** Task directions **
Reproduce verbatim the lines of the records below, from the line containing "You are a computer-use agent. Screen dimensions: 1429x568" down to the line containing "Looking at the screenshot, I should (1066, 25).", both included.

** Given information **

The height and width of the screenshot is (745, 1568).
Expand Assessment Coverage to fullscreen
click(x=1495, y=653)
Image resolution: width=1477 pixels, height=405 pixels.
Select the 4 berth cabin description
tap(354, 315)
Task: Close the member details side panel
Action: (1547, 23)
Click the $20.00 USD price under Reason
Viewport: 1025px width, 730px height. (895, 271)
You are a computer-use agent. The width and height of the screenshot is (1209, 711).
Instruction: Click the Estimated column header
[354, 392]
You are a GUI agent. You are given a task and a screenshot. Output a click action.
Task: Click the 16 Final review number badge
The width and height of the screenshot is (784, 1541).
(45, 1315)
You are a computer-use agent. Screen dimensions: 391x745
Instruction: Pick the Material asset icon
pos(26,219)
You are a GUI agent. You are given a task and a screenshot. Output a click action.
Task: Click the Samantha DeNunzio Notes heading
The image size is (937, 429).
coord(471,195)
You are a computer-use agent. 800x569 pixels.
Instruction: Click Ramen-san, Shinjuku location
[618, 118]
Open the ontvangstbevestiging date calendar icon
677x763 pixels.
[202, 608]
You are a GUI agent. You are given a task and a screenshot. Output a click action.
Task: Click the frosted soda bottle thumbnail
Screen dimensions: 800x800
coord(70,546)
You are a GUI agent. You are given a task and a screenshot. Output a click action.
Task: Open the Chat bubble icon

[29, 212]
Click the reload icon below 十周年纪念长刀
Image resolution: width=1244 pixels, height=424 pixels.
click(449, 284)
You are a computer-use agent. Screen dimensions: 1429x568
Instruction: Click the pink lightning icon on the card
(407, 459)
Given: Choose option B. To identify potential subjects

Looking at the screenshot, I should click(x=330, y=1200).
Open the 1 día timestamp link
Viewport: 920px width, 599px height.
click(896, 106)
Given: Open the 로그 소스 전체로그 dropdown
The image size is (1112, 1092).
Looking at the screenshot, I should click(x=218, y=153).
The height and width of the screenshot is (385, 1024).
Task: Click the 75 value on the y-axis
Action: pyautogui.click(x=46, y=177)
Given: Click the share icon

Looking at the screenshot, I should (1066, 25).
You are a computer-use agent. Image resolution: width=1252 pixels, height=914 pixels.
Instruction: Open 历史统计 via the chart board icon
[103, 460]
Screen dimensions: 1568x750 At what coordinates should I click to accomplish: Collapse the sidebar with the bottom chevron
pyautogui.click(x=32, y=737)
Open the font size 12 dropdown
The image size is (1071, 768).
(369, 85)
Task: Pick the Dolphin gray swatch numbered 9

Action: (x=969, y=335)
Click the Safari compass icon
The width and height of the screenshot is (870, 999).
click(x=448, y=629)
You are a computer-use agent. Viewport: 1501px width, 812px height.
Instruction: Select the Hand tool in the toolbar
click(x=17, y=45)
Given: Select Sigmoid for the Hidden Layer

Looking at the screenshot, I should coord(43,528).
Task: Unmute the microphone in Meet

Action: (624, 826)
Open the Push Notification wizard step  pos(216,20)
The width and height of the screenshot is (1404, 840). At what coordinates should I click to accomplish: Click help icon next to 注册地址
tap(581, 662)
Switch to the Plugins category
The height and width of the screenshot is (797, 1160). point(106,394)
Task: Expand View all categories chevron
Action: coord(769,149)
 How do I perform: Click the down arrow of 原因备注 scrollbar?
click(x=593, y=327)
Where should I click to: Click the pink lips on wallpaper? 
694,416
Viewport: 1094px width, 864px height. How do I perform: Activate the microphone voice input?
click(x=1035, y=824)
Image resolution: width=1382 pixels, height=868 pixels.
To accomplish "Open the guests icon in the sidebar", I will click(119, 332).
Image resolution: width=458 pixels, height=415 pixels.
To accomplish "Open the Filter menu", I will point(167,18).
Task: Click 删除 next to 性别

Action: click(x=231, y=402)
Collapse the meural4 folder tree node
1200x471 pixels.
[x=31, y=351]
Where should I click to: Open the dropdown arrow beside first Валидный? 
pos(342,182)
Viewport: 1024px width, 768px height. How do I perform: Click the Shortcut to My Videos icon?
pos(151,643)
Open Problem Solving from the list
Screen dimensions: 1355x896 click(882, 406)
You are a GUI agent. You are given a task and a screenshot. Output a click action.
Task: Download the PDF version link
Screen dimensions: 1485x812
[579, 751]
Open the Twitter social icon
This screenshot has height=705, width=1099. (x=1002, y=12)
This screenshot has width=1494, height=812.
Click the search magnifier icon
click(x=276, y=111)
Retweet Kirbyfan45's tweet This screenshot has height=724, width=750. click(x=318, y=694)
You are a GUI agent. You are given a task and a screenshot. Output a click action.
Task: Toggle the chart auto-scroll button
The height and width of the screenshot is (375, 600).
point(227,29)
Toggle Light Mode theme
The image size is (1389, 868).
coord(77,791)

** Exercise answer **
You are a computer-use agent. Screen dimensions: 1429x568
Instruction: Click the pink lightning icon on the card
(407, 459)
Given: Choose option B. To identify potential subjects

Looking at the screenshot, I should click(x=330, y=1200).
Open the 1 día timestamp link
Viewport: 920px width, 599px height.
click(896, 106)
Given: Open the 로그 소스 전체로그 dropdown
The image size is (1112, 1092).
Looking at the screenshot, I should click(x=218, y=153).
The height and width of the screenshot is (385, 1024).
Task: Click the 75 value on the y-axis
Action: pyautogui.click(x=46, y=177)
Given: Click the share icon

Looking at the screenshot, I should (1066, 25).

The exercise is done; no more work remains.